Feature sets are specifications that contain both schema and data source information. They allow Feast to know how to interpret your data, and optionally where to find it. Feature sets allow users to define domain entities along with the features that are available on these entities. Feature sets also allow users to define schemas that describe the properties of the data, which in turn can be used for validation purposes.
Once a feature set has been registered, Feast will create the relevant schemas to store feature data within it's feature stores. These stores are then automatically populated by jobs that ingest data from data sources, making it possible for Feast to provide access to features for training and serving. It is also possible for users to ingest data into Feast instead of using an external source.
Read more about feature sets.
Both online and historical retrieval are executed through an API call to
Feast Serving using feature references.

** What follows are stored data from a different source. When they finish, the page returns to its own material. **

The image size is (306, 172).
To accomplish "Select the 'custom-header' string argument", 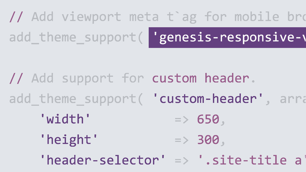I will [x=208, y=99].
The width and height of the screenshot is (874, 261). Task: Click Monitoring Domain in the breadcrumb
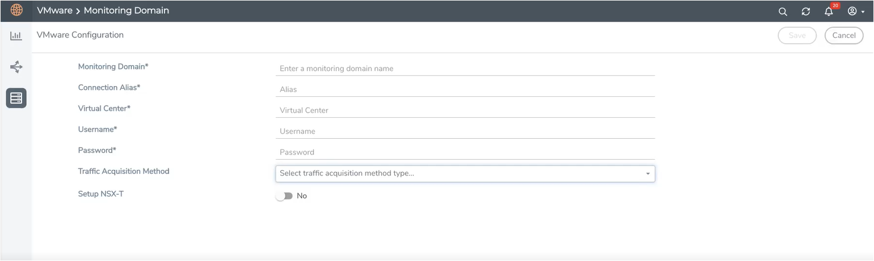click(126, 10)
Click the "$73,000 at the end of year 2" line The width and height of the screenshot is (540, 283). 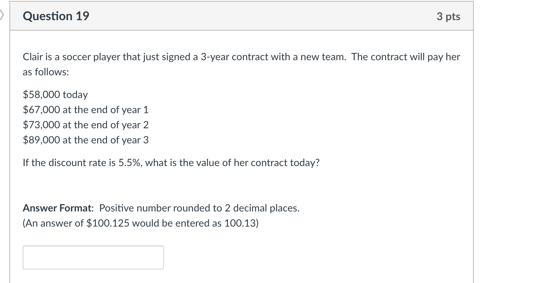(x=85, y=125)
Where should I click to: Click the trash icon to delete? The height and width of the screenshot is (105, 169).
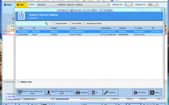[x=93, y=92]
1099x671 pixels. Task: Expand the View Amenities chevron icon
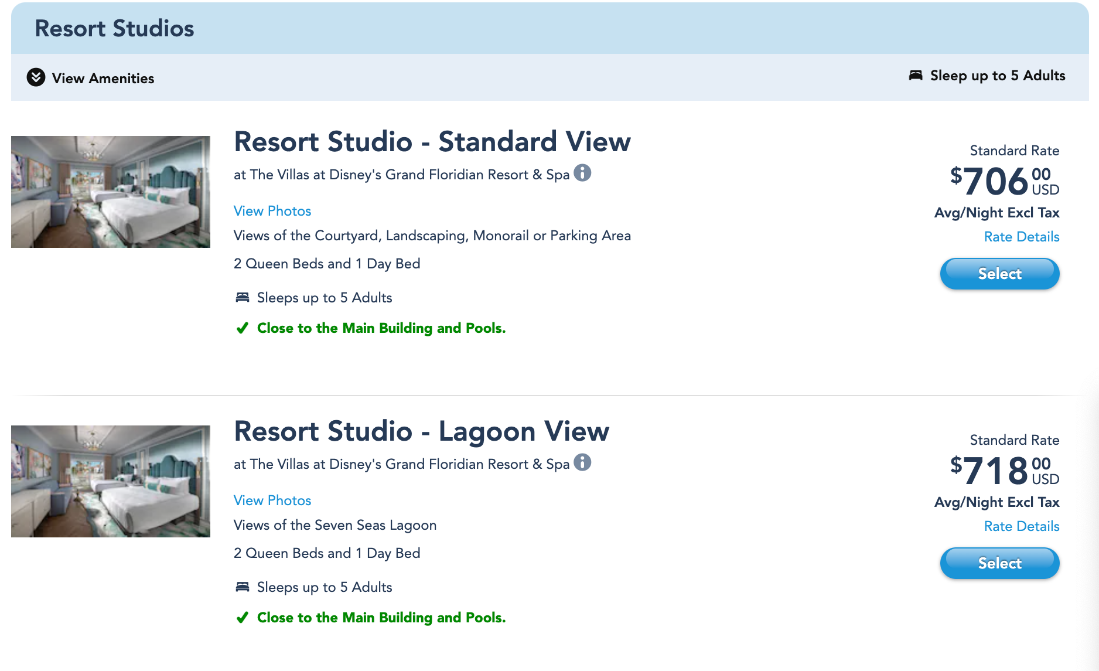coord(36,77)
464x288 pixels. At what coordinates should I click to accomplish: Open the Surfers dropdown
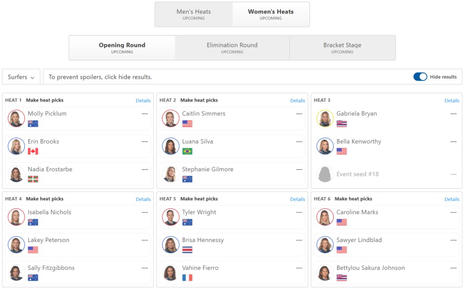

In the case of historical serving it is necessary to provide Feast with the entities and timestamps that feature data will be joined to. Feast eagerly produces a point-in-time correct dataset based on the features that have been requested. These features can come from any number of feature sets.
Stores supported: BigQuery
Feast also allows users to call
Feast Serving for online feature data. Feast only stores the latest values during online serving for each feature, as opposed to historical serving where all historical values are stored. Online serving allows for very low latency requests to feature data at very high throughput.
The logical grouping of these resources are important for namespacing as well as retrieval. During retrieval time it is necessary to reference individual features through feature references. These references uniquely identify a feature or entity within a Feast deployment.
Entities are objects in an organization that model a specific construct. Examples of these include customers, transactions, and drivers.
Features are measurable properties that are observed on entities. Features are used as inputs to models.
Feature Sets are schemas that define logical groupings of entities, features, data sources, and other related metadata.
Stores are databases that maintain feature data that gets served to models during training or inference.
Sources are either internal or external data sources where feature data can be found.
Ingestion is the process of loading data into Feast.